(Source records Opens)

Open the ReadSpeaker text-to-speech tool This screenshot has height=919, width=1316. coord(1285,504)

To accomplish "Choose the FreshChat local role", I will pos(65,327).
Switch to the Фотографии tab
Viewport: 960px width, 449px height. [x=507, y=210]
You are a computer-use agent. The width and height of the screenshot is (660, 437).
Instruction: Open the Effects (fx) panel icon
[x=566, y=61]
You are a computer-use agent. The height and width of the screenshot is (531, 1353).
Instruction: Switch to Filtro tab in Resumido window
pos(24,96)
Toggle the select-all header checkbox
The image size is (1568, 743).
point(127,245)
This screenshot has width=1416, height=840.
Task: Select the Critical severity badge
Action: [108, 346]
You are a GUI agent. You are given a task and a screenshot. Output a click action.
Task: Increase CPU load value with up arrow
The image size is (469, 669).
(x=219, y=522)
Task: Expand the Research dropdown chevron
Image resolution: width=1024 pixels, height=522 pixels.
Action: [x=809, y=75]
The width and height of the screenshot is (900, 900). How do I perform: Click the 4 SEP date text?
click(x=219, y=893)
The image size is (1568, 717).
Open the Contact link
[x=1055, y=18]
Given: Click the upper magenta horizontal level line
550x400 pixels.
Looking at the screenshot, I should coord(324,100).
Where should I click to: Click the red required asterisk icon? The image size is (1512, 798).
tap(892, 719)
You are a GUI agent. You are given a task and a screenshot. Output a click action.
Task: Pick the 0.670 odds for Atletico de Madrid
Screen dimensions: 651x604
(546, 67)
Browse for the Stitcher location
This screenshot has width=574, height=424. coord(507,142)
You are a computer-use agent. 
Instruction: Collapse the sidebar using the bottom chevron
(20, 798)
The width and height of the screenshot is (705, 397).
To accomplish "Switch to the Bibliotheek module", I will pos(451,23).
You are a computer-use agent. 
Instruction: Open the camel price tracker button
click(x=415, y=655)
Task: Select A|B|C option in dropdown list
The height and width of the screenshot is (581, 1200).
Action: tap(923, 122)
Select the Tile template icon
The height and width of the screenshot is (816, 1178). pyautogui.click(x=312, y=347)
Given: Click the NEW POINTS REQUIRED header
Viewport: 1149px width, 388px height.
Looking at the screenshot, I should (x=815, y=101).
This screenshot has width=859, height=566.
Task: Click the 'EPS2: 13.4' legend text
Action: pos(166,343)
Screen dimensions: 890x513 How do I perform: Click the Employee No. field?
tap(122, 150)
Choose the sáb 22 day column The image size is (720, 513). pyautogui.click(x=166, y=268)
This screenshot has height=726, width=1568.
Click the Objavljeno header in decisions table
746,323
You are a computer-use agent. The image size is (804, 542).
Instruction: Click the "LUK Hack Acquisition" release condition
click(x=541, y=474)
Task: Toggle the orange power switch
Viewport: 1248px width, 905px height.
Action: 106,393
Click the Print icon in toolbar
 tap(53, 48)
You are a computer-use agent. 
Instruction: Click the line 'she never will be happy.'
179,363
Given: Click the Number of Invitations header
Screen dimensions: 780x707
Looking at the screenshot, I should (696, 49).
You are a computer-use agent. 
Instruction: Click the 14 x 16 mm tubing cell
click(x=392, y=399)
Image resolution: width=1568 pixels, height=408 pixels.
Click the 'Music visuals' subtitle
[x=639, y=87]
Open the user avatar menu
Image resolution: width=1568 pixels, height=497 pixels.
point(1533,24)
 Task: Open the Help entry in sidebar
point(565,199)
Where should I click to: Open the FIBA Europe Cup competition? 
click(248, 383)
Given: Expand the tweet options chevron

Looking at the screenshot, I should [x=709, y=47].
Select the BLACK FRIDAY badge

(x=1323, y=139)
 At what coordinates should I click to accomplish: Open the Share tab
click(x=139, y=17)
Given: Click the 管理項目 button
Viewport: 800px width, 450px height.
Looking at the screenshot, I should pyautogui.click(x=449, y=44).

(Source records Closes)

▶ [Work task]: Return the lines from the one containing "Click the Print icon in toolbar" through the last line of the records. Include both ends and nothing else.

▶ [Answer to the problem]:
Click the Print icon in toolbar
 tap(53, 48)
You are a computer-use agent. 
Instruction: Click the line 'she never will be happy.'
179,363
Given: Click the Number of Invitations header
Screen dimensions: 780x707
Looking at the screenshot, I should (696, 49).
You are a computer-use agent. 
Instruction: Click the 14 x 16 mm tubing cell
click(x=392, y=399)
Image resolution: width=1568 pixels, height=408 pixels.
Click the 'Music visuals' subtitle
[x=639, y=87]
Open the user avatar menu
Image resolution: width=1568 pixels, height=497 pixels.
point(1533,24)
 Task: Open the Help entry in sidebar
point(565,199)
Where should I click to: Open the FIBA Europe Cup competition? 
click(248, 383)
Given: Expand the tweet options chevron

Looking at the screenshot, I should [x=709, y=47].
Select the BLACK FRIDAY badge

(x=1323, y=139)
 At what coordinates should I click to accomplish: Open the Share tab
click(x=139, y=17)
Given: Click the 管理項目 button
Viewport: 800px width, 450px height.
Looking at the screenshot, I should pyautogui.click(x=449, y=44).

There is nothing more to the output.